**Problem details:** Please render everything from the line containing "960x979 pixels. coord(159,78)" down to the line containing "Action: [91, 59]", both included, as a Markdown table with a No. column for the row number and a Line column for the line itself. Leave out blank lines and any line outside that range.

>> Begin

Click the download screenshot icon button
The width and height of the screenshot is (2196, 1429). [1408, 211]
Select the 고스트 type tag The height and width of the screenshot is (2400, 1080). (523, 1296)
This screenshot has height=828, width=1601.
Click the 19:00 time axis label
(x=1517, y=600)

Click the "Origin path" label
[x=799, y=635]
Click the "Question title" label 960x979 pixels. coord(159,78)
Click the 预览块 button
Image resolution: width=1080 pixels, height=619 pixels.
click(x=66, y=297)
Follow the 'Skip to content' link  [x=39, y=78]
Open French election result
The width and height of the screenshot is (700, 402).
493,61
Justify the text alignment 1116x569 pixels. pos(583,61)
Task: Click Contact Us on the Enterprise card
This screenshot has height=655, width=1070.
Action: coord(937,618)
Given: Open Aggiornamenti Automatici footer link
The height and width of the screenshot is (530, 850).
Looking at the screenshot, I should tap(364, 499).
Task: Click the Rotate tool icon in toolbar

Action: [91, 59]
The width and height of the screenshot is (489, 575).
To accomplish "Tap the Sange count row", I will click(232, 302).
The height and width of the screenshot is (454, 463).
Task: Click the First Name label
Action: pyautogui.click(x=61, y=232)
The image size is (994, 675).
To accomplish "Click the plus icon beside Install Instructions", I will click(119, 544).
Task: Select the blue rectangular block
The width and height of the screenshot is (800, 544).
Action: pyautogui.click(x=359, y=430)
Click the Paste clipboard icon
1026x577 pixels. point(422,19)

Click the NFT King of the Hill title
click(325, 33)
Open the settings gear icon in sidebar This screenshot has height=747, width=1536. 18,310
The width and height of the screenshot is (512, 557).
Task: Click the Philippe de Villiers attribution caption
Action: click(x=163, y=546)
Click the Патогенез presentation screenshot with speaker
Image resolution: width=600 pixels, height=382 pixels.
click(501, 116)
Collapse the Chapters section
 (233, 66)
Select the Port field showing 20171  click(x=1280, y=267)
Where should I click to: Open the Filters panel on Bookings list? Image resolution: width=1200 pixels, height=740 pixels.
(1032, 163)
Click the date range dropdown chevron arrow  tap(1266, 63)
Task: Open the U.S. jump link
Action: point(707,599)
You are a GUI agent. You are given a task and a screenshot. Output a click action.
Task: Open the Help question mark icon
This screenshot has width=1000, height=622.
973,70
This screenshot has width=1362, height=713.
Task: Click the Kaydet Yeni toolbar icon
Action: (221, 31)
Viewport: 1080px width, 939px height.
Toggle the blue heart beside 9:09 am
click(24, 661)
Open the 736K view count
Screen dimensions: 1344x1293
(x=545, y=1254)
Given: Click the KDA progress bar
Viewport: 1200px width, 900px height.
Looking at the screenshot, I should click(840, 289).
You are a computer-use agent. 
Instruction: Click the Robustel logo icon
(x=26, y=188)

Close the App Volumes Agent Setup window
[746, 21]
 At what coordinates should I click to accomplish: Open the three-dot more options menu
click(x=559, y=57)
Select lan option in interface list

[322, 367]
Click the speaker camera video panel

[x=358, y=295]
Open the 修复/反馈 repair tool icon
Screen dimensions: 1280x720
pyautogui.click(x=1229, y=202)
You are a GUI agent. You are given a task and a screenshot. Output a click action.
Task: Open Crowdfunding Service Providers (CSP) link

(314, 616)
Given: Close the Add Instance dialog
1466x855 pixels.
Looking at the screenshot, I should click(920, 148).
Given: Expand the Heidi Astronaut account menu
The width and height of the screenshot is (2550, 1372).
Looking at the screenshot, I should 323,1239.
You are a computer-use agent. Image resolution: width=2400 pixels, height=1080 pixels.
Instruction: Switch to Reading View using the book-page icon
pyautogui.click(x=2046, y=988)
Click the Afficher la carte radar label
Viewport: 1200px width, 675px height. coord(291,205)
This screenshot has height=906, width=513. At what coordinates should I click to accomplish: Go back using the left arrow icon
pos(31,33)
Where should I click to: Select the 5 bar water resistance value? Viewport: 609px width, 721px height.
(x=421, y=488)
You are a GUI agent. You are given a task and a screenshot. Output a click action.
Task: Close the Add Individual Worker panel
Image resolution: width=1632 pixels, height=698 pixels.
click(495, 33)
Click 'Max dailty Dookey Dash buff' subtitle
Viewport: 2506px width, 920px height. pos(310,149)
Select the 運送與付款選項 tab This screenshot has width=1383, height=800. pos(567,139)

>> End

**Result of the task:**
| No. | Line |
|---|---|
| 1 | Click the "Question title" label 960x979 pixels. coord(159,78) |
| 2 | Click the 预览块 button |
| 3 | Image resolution: width=1080 pixels, height=619 pixels. |
| 4 | click(x=66, y=297) |
| 5 | Follow the 'Skip to content' link  [x=39, y=78] |
| 6 | Open French election result |
| 7 | The width and height of the screenshot is (700, 402). |
| 8 | 493,61 |
| 9 | Justify the text alignment 1116x569 pixels. pos(583,61) |
| 10 | Task: Click Contact Us on the Enterprise card |
| 11 | This screenshot has height=655, width=1070. |
| 12 | Action: coord(937,618) |
| 13 | Given: Open Aggiornamenti Automatici footer link |
| 14 | The height and width of the screenshot is (530, 850). |
| 15 | Looking at the screenshot, I should tap(364, 499). |
| 16 | Task: Click the Rotate tool icon in toolbar |
| 17 | Action: [91, 59] |